ASSIGNMENT -
Copy exactly, please, the line that has "This screenshot has width=1280, height=720." in it along with every line after it to the end of the listing.

DATA TO EXAMINE START

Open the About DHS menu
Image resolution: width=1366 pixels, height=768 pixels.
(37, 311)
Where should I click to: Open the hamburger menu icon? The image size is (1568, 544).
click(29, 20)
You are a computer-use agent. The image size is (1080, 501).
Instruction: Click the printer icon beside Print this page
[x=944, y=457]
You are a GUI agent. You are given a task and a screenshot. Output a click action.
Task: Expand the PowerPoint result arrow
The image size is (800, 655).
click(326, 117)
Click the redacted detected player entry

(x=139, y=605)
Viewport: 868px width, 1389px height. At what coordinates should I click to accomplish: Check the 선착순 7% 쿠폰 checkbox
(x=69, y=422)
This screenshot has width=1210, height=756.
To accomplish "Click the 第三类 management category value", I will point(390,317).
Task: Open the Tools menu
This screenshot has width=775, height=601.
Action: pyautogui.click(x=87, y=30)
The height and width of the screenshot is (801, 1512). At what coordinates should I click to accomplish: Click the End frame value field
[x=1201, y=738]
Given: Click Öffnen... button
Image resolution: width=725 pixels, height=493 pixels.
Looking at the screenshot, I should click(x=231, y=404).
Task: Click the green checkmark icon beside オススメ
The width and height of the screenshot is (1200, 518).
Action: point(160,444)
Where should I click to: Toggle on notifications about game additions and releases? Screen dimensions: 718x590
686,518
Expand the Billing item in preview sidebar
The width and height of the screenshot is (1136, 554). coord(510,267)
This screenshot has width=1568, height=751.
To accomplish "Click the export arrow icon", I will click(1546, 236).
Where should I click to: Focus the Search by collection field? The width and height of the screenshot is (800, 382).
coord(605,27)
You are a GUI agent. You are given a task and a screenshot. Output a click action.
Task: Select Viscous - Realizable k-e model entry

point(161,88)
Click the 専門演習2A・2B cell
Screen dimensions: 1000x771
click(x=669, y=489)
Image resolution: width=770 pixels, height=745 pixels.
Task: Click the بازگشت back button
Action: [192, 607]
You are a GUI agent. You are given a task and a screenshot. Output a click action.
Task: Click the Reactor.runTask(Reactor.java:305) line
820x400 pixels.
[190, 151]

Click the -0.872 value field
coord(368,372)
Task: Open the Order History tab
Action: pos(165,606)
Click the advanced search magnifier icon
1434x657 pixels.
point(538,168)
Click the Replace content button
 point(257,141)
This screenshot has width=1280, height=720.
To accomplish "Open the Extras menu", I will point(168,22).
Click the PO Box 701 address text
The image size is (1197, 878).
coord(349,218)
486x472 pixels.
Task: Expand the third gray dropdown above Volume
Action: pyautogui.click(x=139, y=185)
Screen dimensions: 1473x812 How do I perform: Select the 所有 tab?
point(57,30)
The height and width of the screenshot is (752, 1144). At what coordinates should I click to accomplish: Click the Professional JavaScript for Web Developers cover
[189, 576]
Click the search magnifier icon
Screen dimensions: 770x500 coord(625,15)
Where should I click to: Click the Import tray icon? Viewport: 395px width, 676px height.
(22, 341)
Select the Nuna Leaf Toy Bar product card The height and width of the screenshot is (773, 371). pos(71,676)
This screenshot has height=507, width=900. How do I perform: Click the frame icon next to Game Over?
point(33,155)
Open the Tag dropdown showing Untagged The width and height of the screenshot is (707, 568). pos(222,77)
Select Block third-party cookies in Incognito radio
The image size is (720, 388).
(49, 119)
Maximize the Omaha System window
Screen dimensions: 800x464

DATA TO EXAMINE END

SOLUTION BELOW -
This screenshot has width=1280, height=720.
To accomplish "Open the Extras menu", I will point(168,22).
Click the PO Box 701 address text
The image size is (1197, 878).
coord(349,218)
486x472 pixels.
Task: Expand the third gray dropdown above Volume
Action: pyautogui.click(x=139, y=185)
Screen dimensions: 1473x812 How do I perform: Select the 所有 tab?
point(57,30)
The height and width of the screenshot is (752, 1144). At what coordinates should I click to accomplish: Click the Professional JavaScript for Web Developers cover
[189, 576]
Click the search magnifier icon
Screen dimensions: 770x500 coord(625,15)
Where should I click to: Click the Import tray icon? Viewport: 395px width, 676px height.
(22, 341)
Select the Nuna Leaf Toy Bar product card The height and width of the screenshot is (773, 371). pos(71,676)
This screenshot has height=507, width=900. How do I perform: Click the frame icon next to Game Over?
point(33,155)
Open the Tag dropdown showing Untagged The width and height of the screenshot is (707, 568). pos(222,77)
Select Block third-party cookies in Incognito radio
The image size is (720, 388).
(49, 119)
Maximize the Omaha System window
Screen dimensions: 800x464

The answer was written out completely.